### Work to be completed
Please leave out pictures and print exactly the lines from the one that has "Instruction: Click the Data database icon" through the last line of the material below.

### Source material
»»

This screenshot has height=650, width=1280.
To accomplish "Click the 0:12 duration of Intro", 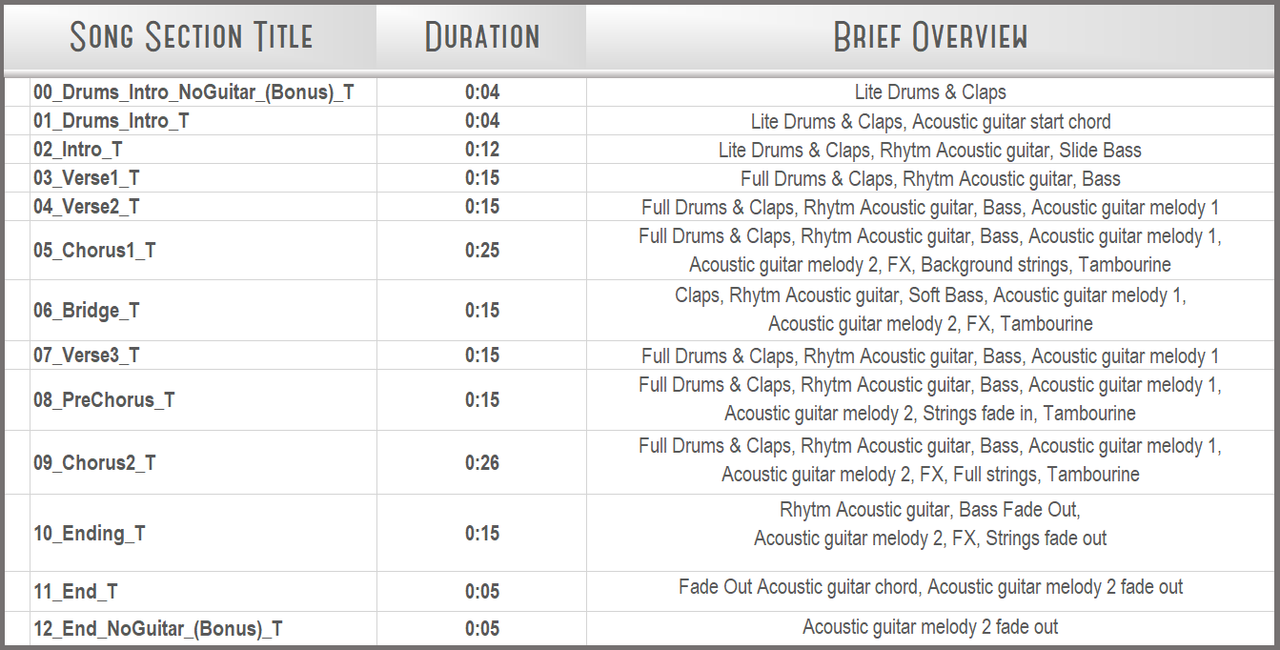I will pyautogui.click(x=482, y=150).
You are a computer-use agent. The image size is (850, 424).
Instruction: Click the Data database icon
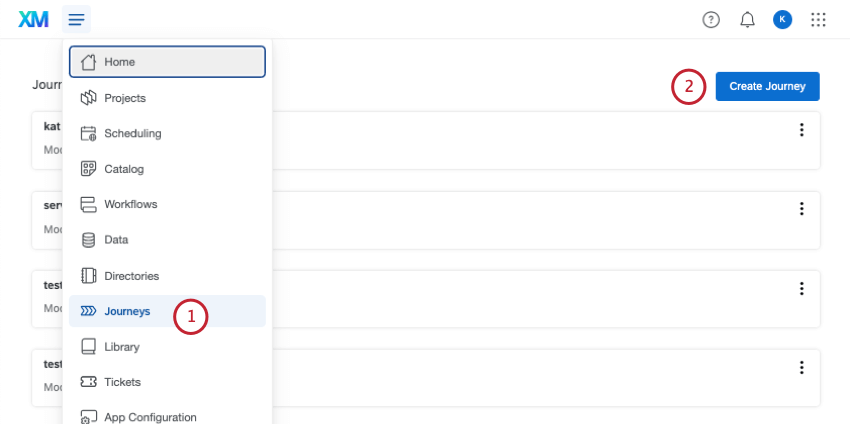click(88, 240)
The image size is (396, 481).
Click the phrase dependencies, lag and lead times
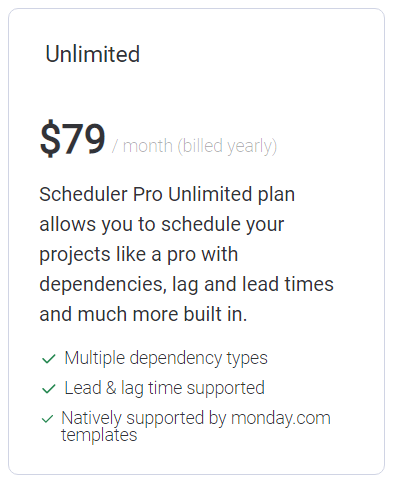click(x=186, y=285)
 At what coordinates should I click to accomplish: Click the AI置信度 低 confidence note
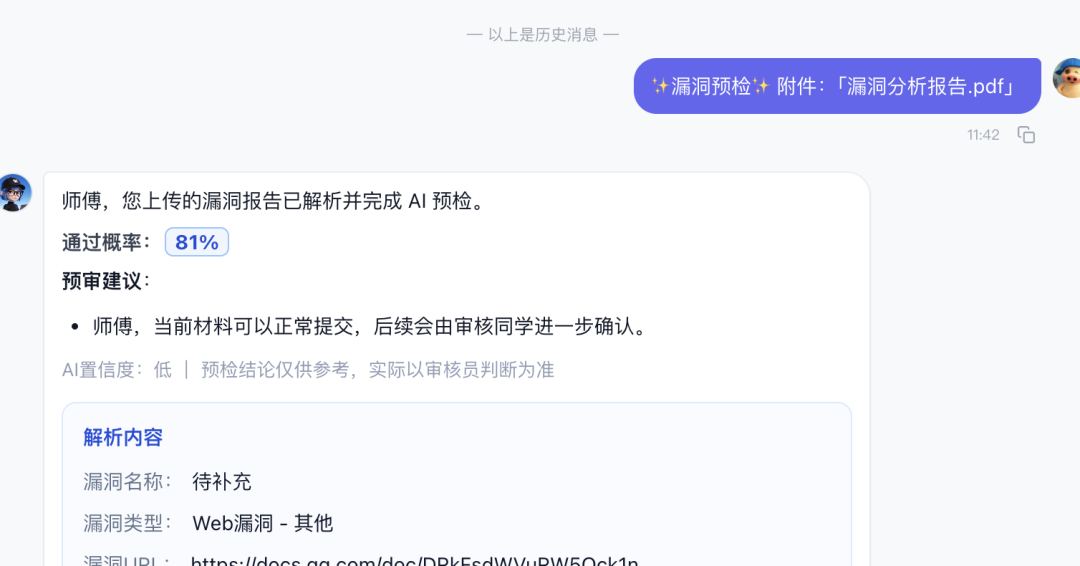pos(117,370)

««

### Task response
Instruction: Click the Data database icon
click(88, 240)
The image size is (396, 481).
Click the phrase dependencies, lag and lead times
click(x=186, y=285)
 At what coordinates should I click to accomplish: Click the AI置信度 低 confidence note
pos(117,370)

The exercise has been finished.